Auditing HIPAA Contingency Planning

“Establish (and implement as needed) policies and procedures for responding to an emergency or other occurrence (for example, fire, vandalism, system failure, and natural disaster) that damages systems that contain electronic protected health information.” [§164.308(a)(7)]

An auditor will determine whether or not a formal contingency plan exists, and whether that plan states sufficiently defined objectives and actions. The plan will be checked to ensure that applications, data, operations and processes are prioritized. It will also ensure the contingency plan has sufficiently detailed the roles and responsibilities of those responsible for electronic protected health information during an event. An auditor will also determine how the covered entity identifies and implements measures that can prevent disruptive events from occurring.

Data Backup Plan

An auditor will determine whether formal policies exist to create exact backups of electronic protected health information.
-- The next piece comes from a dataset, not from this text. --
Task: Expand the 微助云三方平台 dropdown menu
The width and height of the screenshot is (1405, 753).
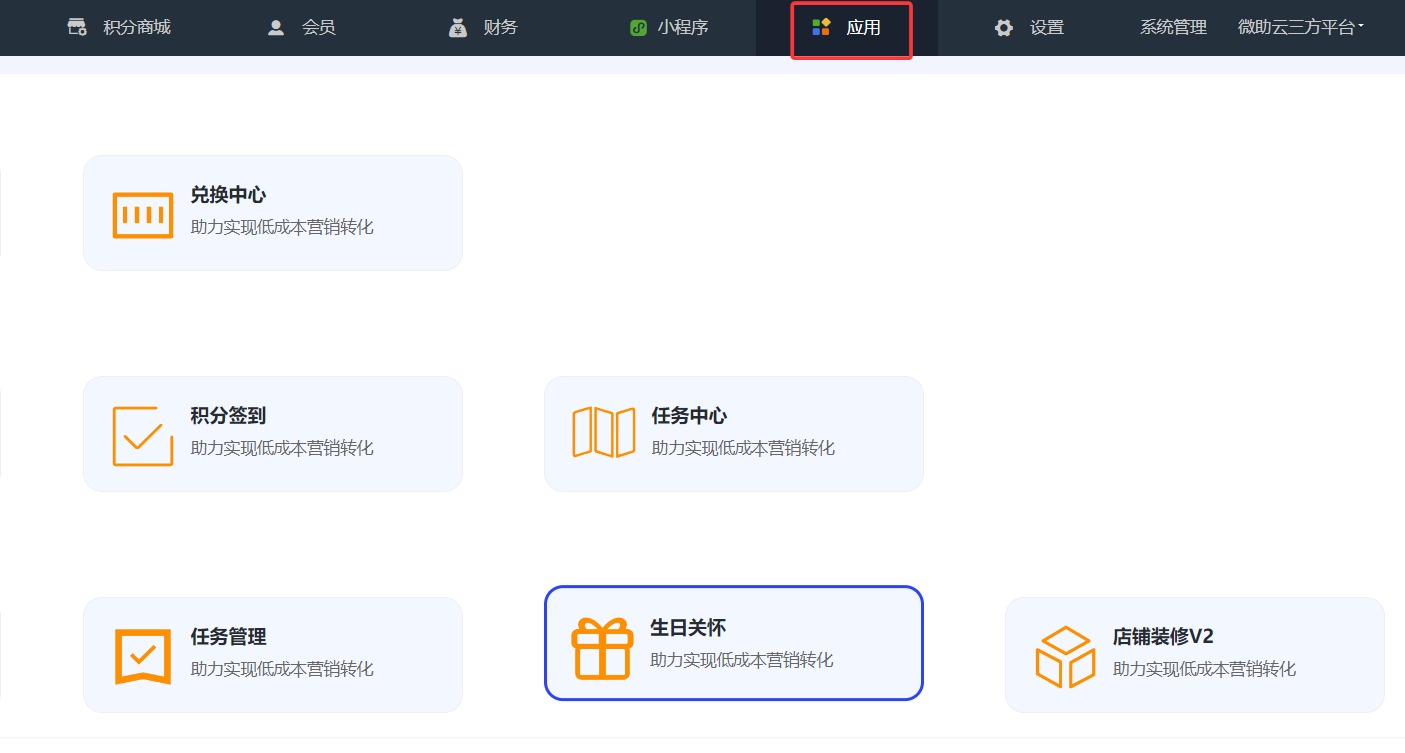Action: pos(1300,28)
The auditor will ensure the plans are sufficient and maintain the access control levels appropriate for the storage of backup data. The auditor will also ensure the backups are available for restoration. Finally, the auditor will determine whether the backup plans are approved and updated regularly.

Disaster Recovery Plan

An auditor will determine whether formal policies exist to control access to backups of electronic protected health information and related documentation in the event of a disaster. The auditor will determine whether these backups can be restored in a timely manner after a disaster event. The auditor will also determine whether the disaster recovery plans are approved and updated regularly.

Emergency Mode Operation Plan

An auditor will determine whether policies and procedures are implemented to enable operation in emergency mode while continuing to protect electronic health information. An auditor will review formalized plans to ensure they are sufficient to enable critical business practices in a secure way, and will also verify that these plans are approved and updated on a periodic basis.
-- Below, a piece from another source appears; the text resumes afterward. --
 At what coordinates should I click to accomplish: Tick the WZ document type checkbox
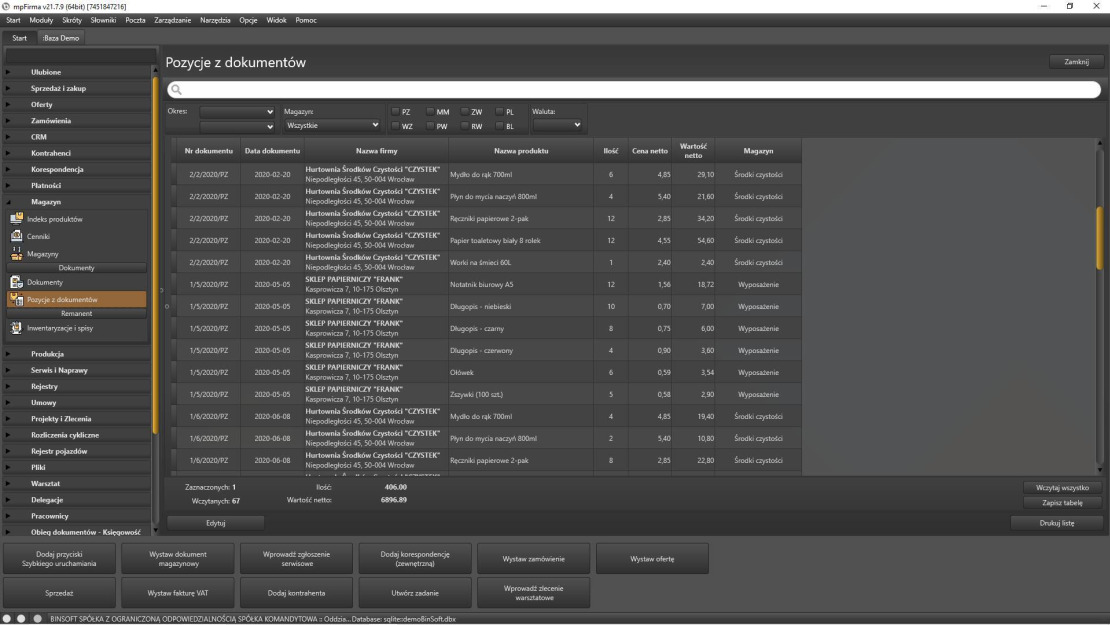[x=395, y=126]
Testing and Revision Procedures

An auditor will determine whether policies and procedures are implemented that review and test contingency plans regularly. The auditor will also determine whether these plans sufficiently test all plans that involve electronic protected health information. An auditor will verify that the review and test plans are approved and updated on a periodic basis.

If this requirement is not applicable or reasonable for the entity to implement, the auditor will examine formal documentation explaining why it is not implemented, and what (if any) related controls are implemented instead.

Applications and Data Criticality Analysis

A covered entity’s contingency plans and actions should be prioritized based on the relative importance of the processes and data that they cover. An auditor will not require documentation of this requirement directly; rather, all contingency plans will be reviewed to determine whether plans and actions are prioritized appropriately.

If this requirement is not applicable or reasonable for the entity to implement, the auditor will examine formal documentation explaining why it is not implemented, and what (if any) related controls are implemented instead.

Summary

HIPAA contingency planning, including security incident response and other contingency plans, are key to managing protected health information. This article describes the process of auditing HIPAA contingency planning. Successfully demonstrating to an auditor that these requirements are appropriately addressed in your information security plan are key to being HIPAA compliant and avoiding penalties.